The two weeks programme combined theory and practice, and employed a variety of methodologies that included mini-workshops, lectures, story-telling, plenary and group breakaway sessions, games, simulations and role-plays that reflected on and enhanced understanding of the contemporary issues affecting Uganda. The overall aim was to transfer knowledge and skills to prepare the officers for their academic journey they have embarked on, as well as jointly creating the best ways the security sector in general, and the Uganda police in particular can be agents of resolving conflict and sustaining peace at local and national levels. The programme explored the contemporary issues in peace studies and how they affect Uganda, Africa and the world. With specific examples from the lived realities in the Ugandan context, several sessions also considered how Africa and specific countries, particularly in the Great Lakes region, can transform their social, political and economic historical and present realities of violent conflicts and injustice in order to move from negative peace to positive peace that would benefit all citizens.

Besides the key concepts in peace and conflict resolution, the senior police officers were introduced to the broader work that IJR does in East and Southern Africa in line with the Institute’s vision and mission, as well as its pathfinding research on linking Peacebuilding with Mental Health and Psycho-Social Support.
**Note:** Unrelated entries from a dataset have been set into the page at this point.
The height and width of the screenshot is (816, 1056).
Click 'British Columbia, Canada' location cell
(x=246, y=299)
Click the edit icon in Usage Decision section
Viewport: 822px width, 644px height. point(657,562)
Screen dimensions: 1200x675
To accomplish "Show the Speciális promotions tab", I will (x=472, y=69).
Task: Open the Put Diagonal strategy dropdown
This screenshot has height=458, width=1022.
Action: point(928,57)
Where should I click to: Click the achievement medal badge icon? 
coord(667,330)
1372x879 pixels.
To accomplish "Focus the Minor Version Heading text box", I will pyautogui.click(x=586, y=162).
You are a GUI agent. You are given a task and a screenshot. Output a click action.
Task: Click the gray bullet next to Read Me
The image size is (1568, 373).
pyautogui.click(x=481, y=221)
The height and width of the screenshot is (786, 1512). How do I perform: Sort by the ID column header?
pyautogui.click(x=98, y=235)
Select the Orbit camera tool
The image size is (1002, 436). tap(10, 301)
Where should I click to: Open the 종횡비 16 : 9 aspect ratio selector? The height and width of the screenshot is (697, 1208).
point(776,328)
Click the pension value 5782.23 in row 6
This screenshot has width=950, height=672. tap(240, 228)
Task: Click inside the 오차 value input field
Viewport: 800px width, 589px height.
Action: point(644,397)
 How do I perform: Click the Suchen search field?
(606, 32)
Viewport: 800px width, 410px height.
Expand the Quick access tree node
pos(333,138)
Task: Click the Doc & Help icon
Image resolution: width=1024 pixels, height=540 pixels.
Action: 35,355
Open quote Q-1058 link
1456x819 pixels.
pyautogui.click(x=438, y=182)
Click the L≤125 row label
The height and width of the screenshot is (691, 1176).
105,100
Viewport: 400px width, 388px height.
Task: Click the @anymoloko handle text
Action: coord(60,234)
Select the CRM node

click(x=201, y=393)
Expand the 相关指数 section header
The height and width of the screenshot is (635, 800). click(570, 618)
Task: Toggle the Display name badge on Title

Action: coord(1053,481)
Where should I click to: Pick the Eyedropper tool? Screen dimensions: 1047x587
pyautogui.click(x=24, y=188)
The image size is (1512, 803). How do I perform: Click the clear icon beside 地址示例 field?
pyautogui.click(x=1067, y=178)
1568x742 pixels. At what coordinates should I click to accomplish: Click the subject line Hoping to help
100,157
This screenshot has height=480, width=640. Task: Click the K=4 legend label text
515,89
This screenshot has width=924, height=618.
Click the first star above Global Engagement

Participants were also made aware of the new African Union Transitional Justice Policy (AUTJP) that was recently adopted by the continental body in February 2019. Security sector reform is a very important pillar of any transitional justice process, and working with the Uganda Police Force will hopefully, contribute to its transformation into a force that upholds fundamental human rights and contribute to justice, peace and reconciliation.